Cat turned, as if in a dream, to see what her daughter was seeing and there he was, Jon Snow. Not as a little boy, but as a man. However, five or fifteen or fifty, Cat would know him. He was dressed all in black, clean-shaven, but the scars on his cheek and hardness of his face make him look as fierce as any bearded Northman.
She blinked and the mirage disappeared, though his living doppelgänger remained unmercifully and, when he spoke his voice sent a chill as deep as to the marrow of her bones, because that voice belonged to the man and not to the child.
"You are wrong," the boy-man declared, "she is yours for now, but only till the moment she is born."
All the hair on her body stood up and she could not find her voice while he just calmly turned to leave her there, but the wolves quieted and finally she was able to reclaim the reason.
"It's going to be a boy," she called out of spite, but he didn't even look back. Harsher words formed on her tongue, but before she should utter them a terrible pain took hold of her and she screamed.
"Maester Luwin!
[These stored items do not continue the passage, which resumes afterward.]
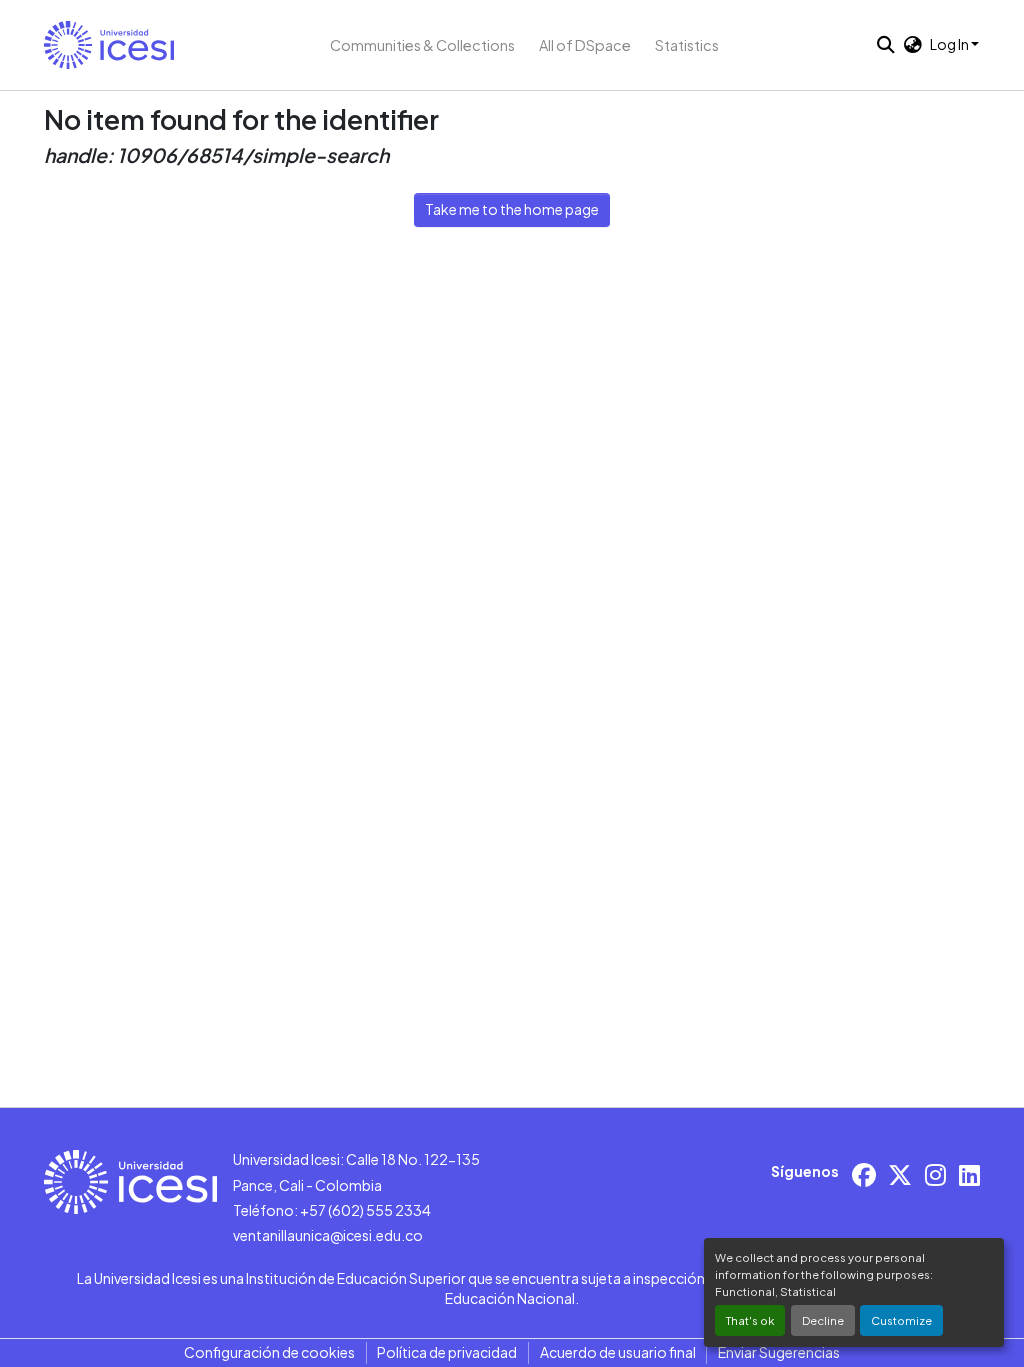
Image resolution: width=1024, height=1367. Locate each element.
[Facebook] (864, 1174)
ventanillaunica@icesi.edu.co (328, 1235)
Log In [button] (950, 44)
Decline (823, 1320)
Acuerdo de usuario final (618, 1352)
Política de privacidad (447, 1352)
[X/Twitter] (900, 1174)
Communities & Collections (422, 45)
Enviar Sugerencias (779, 1352)
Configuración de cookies (269, 1352)
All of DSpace (585, 45)
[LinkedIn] (969, 1174)
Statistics (687, 45)
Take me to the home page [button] (512, 209)
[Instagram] (935, 1174)
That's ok (750, 1320)
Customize (901, 1320)
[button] (109, 45)
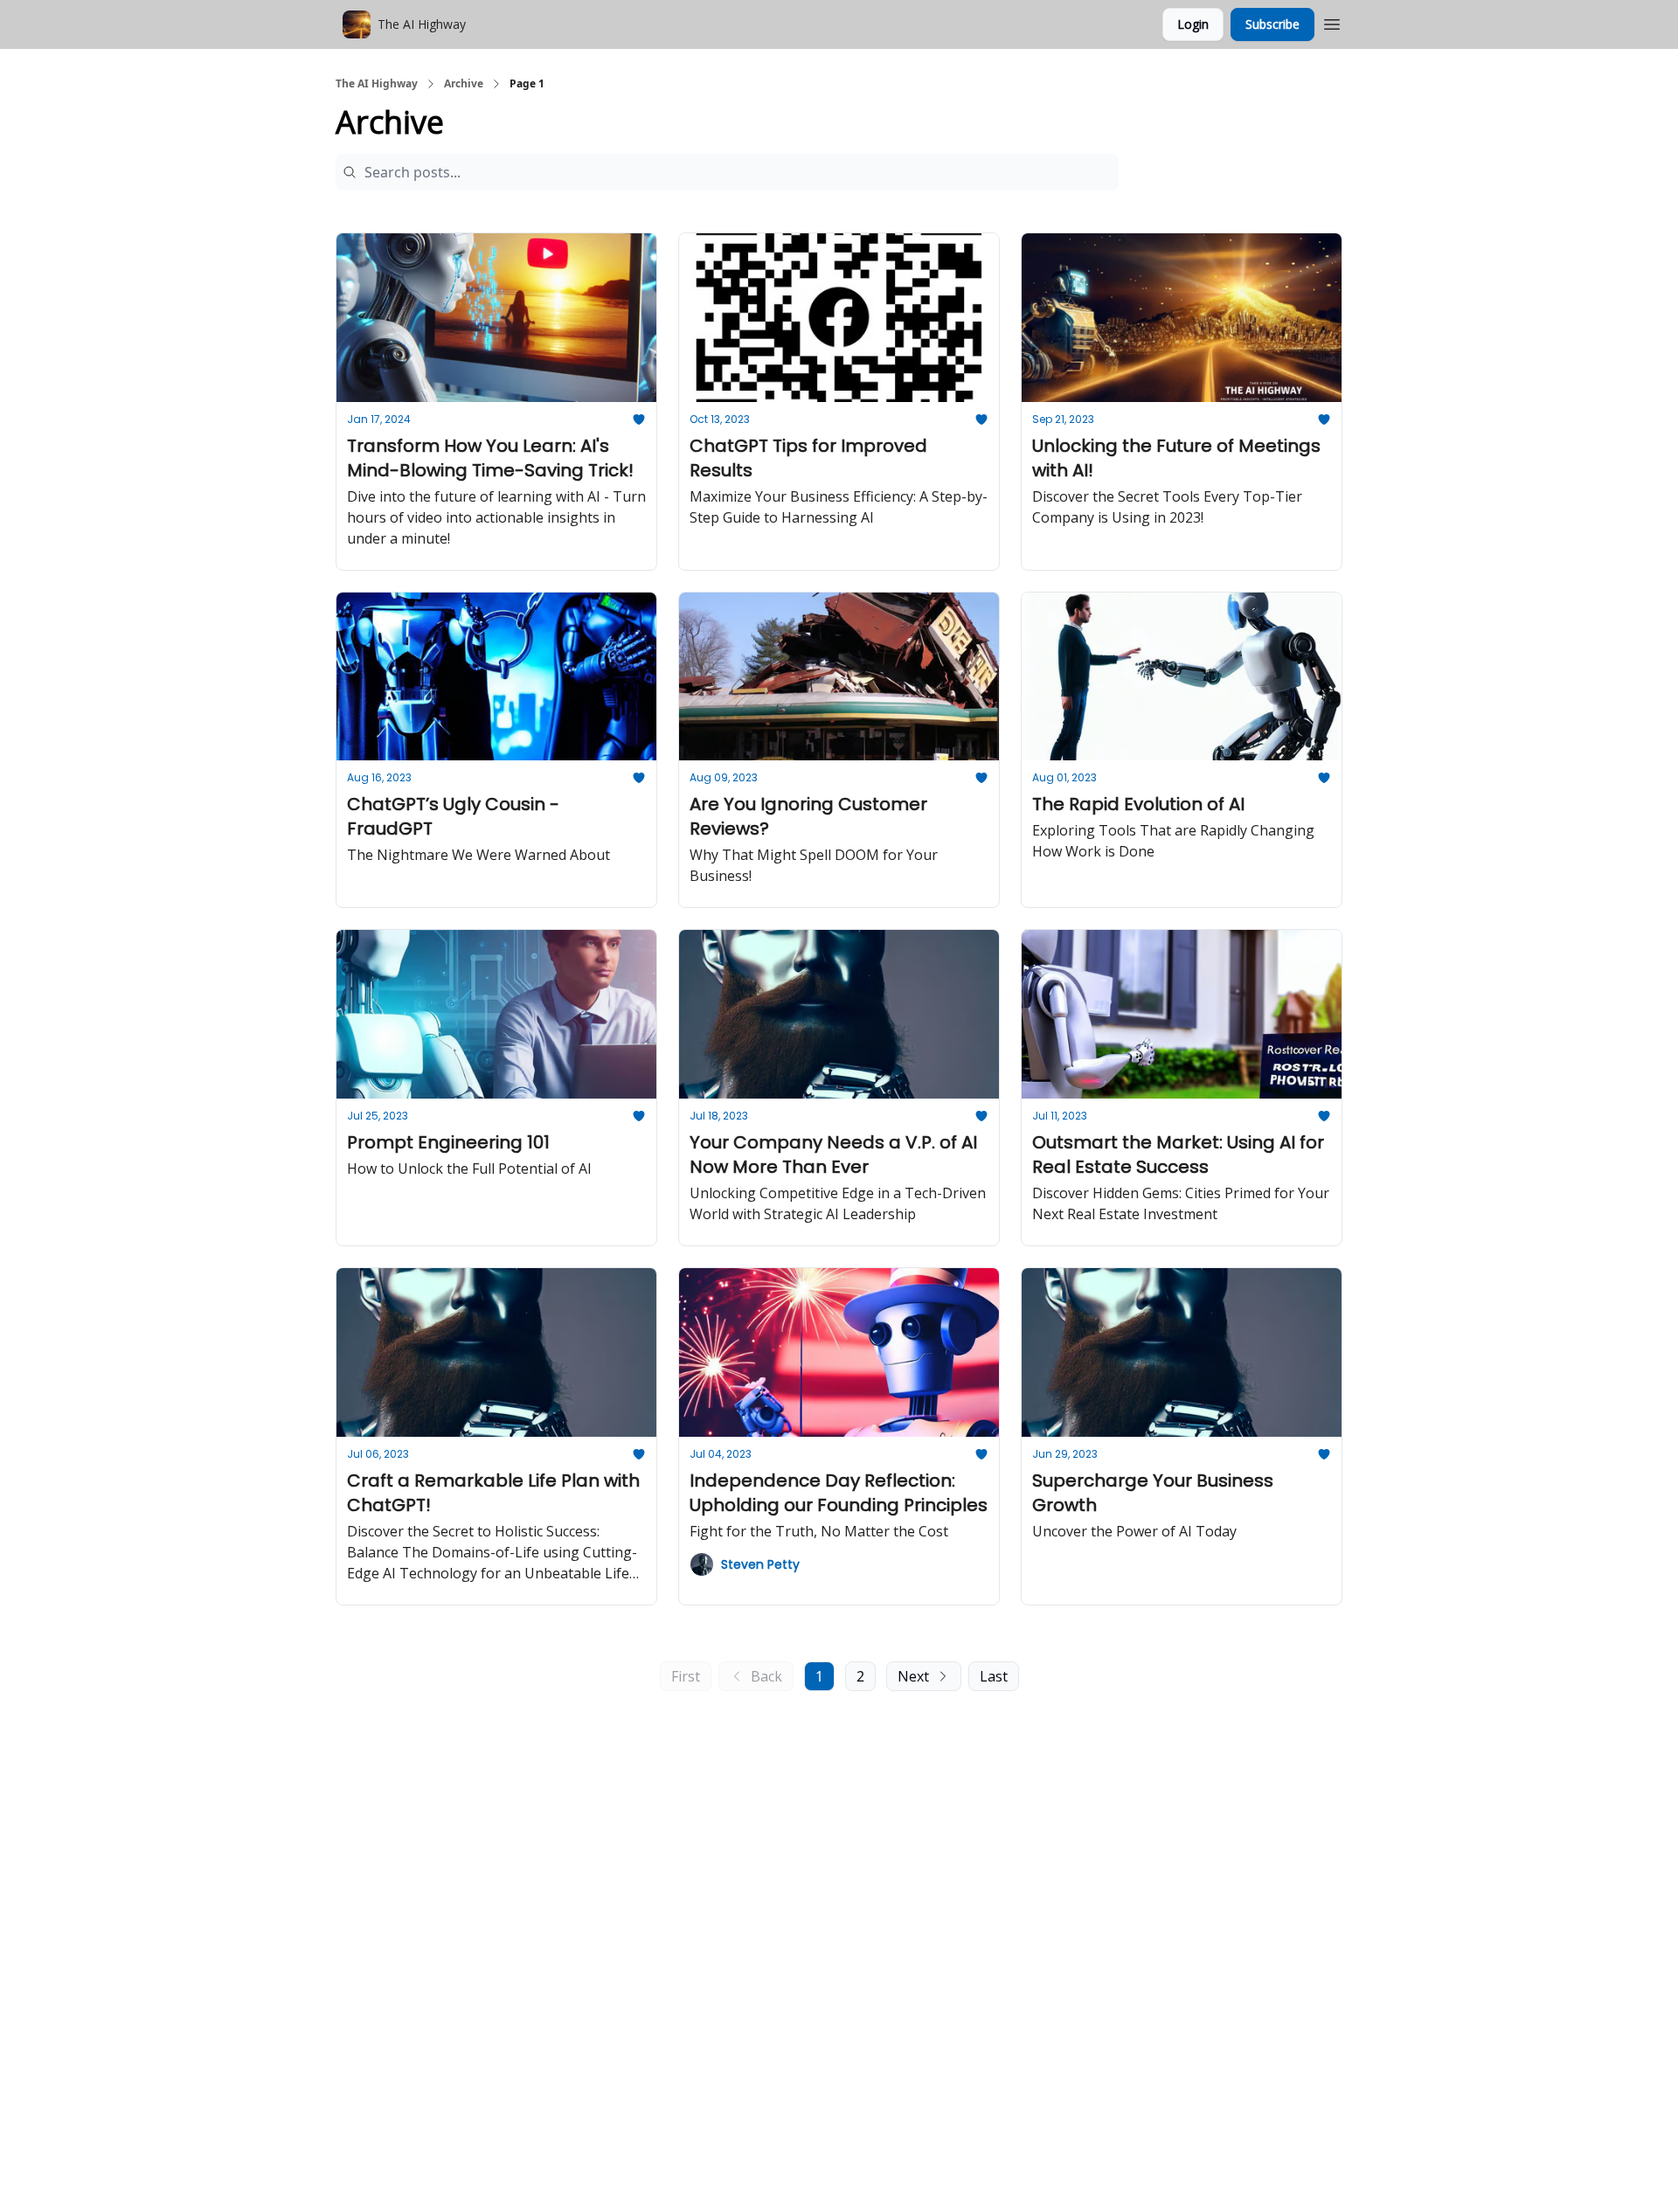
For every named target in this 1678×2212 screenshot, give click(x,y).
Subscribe (1272, 24)
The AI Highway (377, 84)
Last (994, 1676)
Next (913, 1676)
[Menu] (1331, 22)
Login (1193, 24)
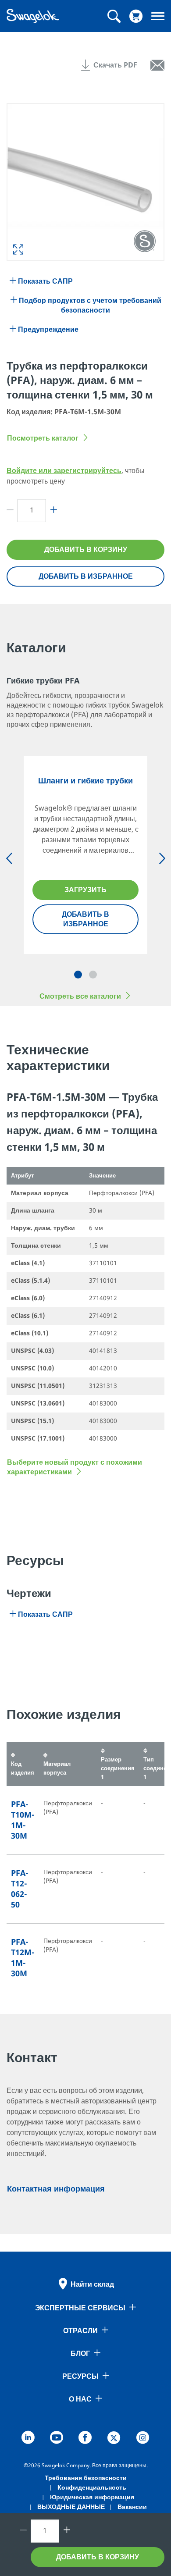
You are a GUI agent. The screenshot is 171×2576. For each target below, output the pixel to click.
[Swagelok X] (114, 2438)
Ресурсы (80, 2376)
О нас (80, 2399)
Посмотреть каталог (42, 438)
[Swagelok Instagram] (143, 2438)
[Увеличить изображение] (18, 249)
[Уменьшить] (12, 510)
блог (80, 2353)
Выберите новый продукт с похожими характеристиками (74, 1467)
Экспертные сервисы (80, 2308)
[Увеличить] (51, 510)
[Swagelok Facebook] (85, 2438)
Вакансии (132, 2507)
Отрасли (80, 2331)
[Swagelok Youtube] (56, 2438)
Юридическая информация (92, 2497)
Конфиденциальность (91, 2487)
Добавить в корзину (85, 549)
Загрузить (85, 890)
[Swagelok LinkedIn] (28, 2438)
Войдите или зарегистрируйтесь (64, 471)
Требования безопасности (86, 2478)
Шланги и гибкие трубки (85, 781)
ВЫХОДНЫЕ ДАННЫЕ (71, 2507)
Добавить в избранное (86, 576)
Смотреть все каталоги (80, 996)
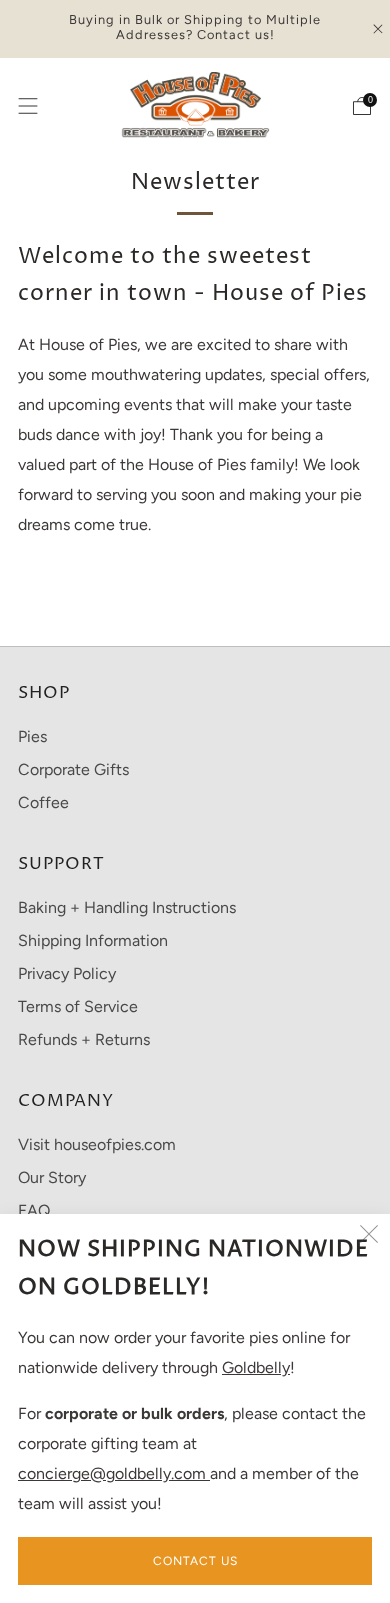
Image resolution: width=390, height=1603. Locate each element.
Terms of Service (78, 1006)
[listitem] (195, 29)
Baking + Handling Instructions (127, 907)
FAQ (34, 1210)
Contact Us (195, 1561)
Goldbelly (256, 1367)
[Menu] (28, 106)
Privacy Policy (67, 973)
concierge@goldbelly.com (114, 1473)
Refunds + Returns (84, 1039)
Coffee (43, 802)
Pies (32, 736)
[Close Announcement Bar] (378, 29)
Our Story (52, 1177)
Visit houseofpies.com (97, 1144)
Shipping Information (93, 940)
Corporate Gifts (73, 769)
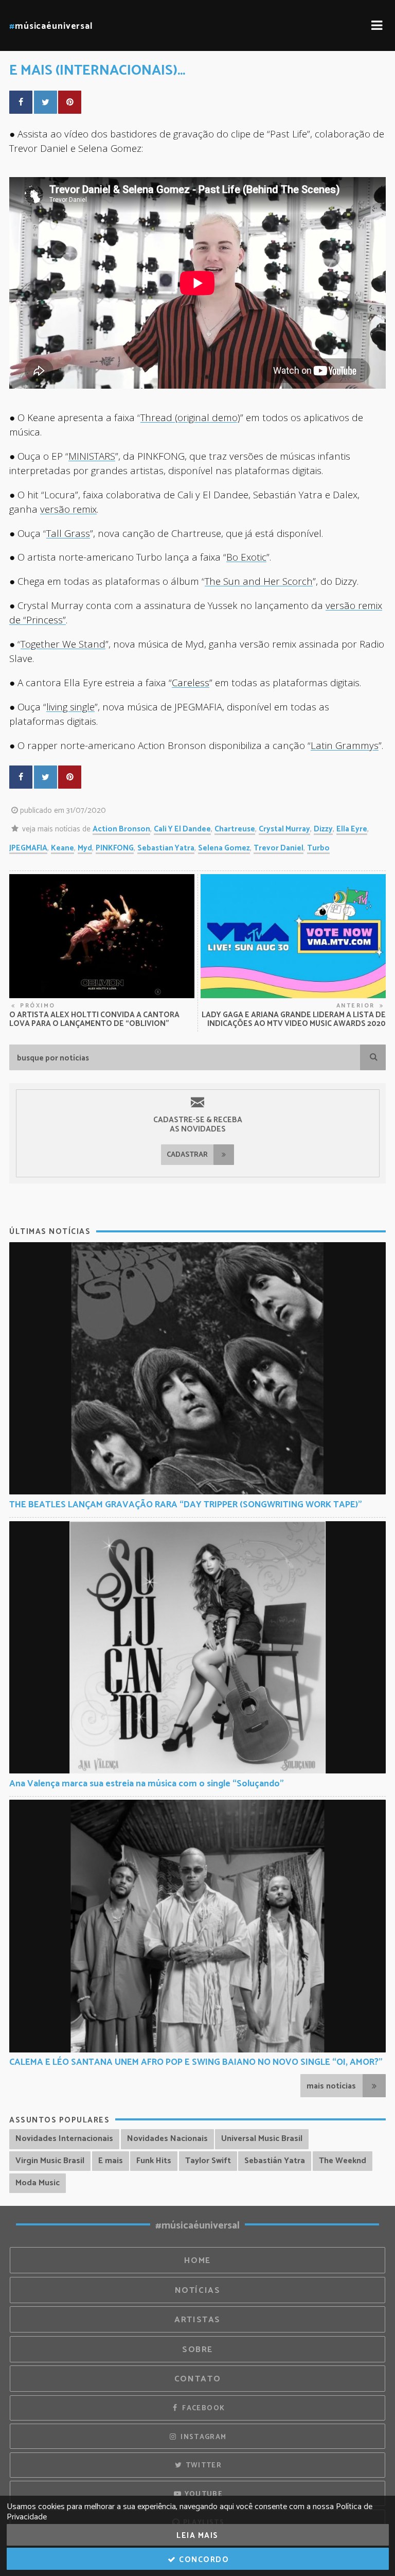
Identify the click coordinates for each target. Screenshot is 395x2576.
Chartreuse (234, 829)
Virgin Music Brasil (49, 2161)
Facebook (202, 2408)
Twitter (202, 2465)
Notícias (198, 2290)
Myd (85, 848)
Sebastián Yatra (274, 2161)
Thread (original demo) (190, 417)
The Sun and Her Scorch (259, 581)
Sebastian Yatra (165, 848)
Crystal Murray (284, 829)
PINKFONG (115, 848)
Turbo (318, 848)
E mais (110, 2161)
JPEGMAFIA (28, 848)
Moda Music (37, 2183)
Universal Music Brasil (261, 2139)
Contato (197, 2379)
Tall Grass (68, 533)
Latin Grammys (345, 745)
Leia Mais (197, 2535)
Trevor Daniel (278, 848)
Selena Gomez (224, 848)
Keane (62, 848)
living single (70, 706)
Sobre (197, 2350)
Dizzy (323, 829)
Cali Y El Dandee (182, 829)
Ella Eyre (351, 829)
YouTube (202, 2494)
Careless (190, 682)
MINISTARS (91, 455)
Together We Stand (63, 643)
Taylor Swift (208, 2161)
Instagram (202, 2437)
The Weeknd (342, 2161)
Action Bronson (121, 829)
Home (197, 2261)
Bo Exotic (246, 556)
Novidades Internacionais (64, 2139)
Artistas (197, 2320)
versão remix (68, 508)
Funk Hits (153, 2161)
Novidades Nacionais (167, 2139)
Call…Maester…Luwin!" she managed to get out, she did not remember much after that.
When she fully regained her senses again it was middle off a bright day and she was in her own warm chamber. A huge white bird was pecking at the windowpane. She stared at it confused at first before she remembered. A white raven, a bird from the Citadel, summer has come.
Finally, the raven gave up and flew away in search of better entrance. Catelyn kept her eyes on the spot it had abandoned until she heard wood squeak nearby. She turned. To her left a wet nurse was bending to take a fussing newborn from her crib. In an instant, Catelyn's eyes filled with tears.